> **Task to complete**
Your job with the data below: print everything from the line that holds "This screenshot has width=161, height=135." down to the line that holds "Task: Open the 月 column filter dropdown", ends included, exactly, and nothing else.

> **Provided information**
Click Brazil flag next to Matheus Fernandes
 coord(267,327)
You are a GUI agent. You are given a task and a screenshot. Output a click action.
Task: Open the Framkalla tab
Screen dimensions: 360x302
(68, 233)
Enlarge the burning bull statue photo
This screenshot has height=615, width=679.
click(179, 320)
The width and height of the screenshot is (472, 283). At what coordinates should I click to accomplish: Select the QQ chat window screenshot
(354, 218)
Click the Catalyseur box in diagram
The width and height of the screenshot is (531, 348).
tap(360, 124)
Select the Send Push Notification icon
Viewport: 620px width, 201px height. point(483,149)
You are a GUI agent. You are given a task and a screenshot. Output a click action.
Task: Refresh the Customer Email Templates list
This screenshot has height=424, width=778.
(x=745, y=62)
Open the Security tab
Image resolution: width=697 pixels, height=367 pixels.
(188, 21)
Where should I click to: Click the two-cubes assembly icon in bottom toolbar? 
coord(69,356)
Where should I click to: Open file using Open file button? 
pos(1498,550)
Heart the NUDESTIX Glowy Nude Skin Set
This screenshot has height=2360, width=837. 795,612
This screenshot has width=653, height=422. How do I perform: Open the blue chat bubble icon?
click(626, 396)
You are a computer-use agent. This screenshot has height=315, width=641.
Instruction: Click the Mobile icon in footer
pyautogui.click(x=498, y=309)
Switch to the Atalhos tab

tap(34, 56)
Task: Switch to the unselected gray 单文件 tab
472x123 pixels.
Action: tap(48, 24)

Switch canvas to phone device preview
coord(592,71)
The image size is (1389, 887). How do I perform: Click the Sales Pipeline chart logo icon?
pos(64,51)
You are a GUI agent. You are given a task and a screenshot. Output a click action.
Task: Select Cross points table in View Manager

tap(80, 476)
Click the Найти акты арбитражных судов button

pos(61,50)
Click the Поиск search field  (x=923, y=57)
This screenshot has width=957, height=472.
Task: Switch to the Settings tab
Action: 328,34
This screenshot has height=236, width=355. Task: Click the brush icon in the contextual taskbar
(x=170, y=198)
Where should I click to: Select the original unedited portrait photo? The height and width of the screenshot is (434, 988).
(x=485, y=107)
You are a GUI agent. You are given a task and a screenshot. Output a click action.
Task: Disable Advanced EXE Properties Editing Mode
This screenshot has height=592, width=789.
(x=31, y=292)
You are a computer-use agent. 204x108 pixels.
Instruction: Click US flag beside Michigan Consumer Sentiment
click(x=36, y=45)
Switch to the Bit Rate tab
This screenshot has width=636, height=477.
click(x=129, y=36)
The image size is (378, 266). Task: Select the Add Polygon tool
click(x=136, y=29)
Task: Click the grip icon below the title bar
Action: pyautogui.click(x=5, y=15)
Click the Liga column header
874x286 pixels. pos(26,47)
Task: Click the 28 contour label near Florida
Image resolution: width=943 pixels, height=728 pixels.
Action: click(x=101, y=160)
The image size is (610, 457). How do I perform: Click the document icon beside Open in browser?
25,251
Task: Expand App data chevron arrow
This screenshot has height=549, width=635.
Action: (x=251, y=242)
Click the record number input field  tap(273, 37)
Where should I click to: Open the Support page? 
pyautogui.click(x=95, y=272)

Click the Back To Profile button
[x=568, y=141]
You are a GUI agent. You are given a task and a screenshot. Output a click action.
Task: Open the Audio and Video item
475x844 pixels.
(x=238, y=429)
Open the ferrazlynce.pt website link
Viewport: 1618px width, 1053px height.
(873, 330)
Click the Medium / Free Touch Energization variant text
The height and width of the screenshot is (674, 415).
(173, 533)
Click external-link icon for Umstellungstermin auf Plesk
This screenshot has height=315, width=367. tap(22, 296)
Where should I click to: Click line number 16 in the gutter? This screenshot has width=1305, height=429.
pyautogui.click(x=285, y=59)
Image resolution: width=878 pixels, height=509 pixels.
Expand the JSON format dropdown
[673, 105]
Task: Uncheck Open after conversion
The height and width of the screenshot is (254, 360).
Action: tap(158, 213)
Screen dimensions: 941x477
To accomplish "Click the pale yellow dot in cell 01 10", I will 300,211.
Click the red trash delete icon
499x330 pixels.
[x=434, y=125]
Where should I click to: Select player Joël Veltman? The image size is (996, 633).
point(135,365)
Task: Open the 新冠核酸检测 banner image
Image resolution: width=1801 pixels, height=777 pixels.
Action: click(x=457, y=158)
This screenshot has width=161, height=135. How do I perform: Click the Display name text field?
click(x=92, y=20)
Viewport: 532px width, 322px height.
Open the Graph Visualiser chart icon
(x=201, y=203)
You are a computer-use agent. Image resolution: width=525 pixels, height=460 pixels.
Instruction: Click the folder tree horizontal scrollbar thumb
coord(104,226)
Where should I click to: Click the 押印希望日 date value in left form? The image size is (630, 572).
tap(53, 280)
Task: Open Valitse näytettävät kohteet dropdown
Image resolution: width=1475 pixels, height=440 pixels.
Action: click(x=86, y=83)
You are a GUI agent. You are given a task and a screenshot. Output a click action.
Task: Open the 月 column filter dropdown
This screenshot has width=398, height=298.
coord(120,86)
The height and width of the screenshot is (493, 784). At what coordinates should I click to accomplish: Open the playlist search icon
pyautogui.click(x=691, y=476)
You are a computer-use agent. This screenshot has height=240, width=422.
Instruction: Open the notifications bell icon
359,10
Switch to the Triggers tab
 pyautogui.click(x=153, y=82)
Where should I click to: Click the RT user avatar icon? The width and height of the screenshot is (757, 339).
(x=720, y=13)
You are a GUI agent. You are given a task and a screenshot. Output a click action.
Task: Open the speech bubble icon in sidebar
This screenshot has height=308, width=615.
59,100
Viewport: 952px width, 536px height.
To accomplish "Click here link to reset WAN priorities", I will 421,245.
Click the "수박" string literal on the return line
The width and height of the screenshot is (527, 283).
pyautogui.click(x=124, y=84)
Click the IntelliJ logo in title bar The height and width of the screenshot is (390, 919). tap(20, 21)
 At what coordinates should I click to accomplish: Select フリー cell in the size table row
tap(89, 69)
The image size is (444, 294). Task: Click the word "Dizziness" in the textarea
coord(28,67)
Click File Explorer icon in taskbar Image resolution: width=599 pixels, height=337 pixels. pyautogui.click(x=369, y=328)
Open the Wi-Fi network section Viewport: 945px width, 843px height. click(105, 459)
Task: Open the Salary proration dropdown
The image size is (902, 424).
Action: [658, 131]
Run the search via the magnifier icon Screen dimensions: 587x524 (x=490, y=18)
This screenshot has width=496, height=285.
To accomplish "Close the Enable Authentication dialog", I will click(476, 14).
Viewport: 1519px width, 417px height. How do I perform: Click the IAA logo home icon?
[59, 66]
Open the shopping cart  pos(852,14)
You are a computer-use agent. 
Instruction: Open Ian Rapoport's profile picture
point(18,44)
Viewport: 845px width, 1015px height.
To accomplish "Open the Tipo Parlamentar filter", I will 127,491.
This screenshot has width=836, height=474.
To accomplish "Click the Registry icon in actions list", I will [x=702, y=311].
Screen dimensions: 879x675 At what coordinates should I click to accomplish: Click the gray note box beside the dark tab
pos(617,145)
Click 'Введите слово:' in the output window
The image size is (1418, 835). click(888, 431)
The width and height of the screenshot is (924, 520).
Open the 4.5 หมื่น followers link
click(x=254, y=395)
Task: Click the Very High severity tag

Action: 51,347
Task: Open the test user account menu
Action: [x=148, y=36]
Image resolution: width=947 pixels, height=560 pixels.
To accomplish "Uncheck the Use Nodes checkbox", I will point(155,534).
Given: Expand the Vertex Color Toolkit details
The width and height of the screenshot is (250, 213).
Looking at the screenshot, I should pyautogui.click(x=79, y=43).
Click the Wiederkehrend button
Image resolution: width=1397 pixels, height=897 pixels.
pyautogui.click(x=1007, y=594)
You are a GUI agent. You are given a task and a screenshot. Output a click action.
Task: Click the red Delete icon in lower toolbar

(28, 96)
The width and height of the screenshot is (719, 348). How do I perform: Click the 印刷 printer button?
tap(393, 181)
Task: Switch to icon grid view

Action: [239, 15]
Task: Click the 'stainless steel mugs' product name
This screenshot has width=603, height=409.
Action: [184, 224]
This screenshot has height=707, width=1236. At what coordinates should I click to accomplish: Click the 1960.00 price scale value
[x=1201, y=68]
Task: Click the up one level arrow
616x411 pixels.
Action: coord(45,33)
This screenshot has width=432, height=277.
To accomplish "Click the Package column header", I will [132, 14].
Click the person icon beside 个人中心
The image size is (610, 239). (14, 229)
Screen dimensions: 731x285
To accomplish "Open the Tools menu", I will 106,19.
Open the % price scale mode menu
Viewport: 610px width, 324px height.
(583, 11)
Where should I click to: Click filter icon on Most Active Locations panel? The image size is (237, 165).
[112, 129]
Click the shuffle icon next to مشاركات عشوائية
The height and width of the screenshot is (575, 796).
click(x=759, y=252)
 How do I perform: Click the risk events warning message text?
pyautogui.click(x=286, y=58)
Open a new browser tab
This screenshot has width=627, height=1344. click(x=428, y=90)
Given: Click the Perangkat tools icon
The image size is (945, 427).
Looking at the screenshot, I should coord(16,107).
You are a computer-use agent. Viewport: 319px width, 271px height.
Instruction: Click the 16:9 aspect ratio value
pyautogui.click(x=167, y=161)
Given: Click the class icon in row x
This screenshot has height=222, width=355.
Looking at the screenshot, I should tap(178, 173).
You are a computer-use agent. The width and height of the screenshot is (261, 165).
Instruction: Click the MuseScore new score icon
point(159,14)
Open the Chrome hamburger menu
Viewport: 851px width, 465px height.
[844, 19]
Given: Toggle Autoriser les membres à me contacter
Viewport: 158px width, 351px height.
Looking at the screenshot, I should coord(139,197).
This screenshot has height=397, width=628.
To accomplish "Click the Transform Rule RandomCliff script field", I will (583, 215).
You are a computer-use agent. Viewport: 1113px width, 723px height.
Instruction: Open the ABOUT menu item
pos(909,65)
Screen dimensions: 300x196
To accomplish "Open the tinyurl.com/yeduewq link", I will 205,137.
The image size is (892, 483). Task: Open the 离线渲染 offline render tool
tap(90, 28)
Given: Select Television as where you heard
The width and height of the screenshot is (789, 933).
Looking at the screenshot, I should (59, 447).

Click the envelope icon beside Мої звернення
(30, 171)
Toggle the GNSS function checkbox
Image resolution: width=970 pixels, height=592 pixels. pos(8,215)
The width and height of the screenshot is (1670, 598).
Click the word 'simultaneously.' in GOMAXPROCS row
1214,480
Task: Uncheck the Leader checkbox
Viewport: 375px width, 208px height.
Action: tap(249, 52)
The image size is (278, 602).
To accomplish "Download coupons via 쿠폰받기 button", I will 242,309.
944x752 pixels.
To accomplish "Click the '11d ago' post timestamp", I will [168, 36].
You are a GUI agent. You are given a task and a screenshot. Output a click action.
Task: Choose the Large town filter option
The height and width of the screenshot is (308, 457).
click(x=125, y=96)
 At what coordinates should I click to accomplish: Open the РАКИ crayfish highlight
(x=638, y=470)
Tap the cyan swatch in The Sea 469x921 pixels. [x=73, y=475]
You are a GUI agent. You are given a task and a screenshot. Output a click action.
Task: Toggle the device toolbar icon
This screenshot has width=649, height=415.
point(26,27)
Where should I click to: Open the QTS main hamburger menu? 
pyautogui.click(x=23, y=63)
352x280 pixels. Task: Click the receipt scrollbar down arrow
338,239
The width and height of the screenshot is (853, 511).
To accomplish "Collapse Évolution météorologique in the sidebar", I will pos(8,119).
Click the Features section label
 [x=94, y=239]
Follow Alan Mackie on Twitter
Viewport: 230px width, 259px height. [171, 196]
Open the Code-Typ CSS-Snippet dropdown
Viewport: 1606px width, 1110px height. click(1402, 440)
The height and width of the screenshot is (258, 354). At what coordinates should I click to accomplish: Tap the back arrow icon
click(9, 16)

> **Written response**
This screenshot has width=161, height=135. How do I perform: Click the Display name text field?
click(x=92, y=20)
Viewport: 532px width, 322px height.
Open the Graph Visualiser chart icon
(x=201, y=203)
You are a computer-use agent. Image resolution: width=525 pixels, height=460 pixels.
Instruction: Click the folder tree horizontal scrollbar thumb
coord(104,226)
Where should I click to: Click the 押印希望日 date value in left form? The image size is (630, 572).
tap(53, 280)
Task: Open Valitse näytettävät kohteet dropdown
Image resolution: width=1475 pixels, height=440 pixels.
Action: click(x=86, y=83)
You are a GUI agent. You are given a task and a screenshot. Output a click action.
Task: Open the 月 column filter dropdown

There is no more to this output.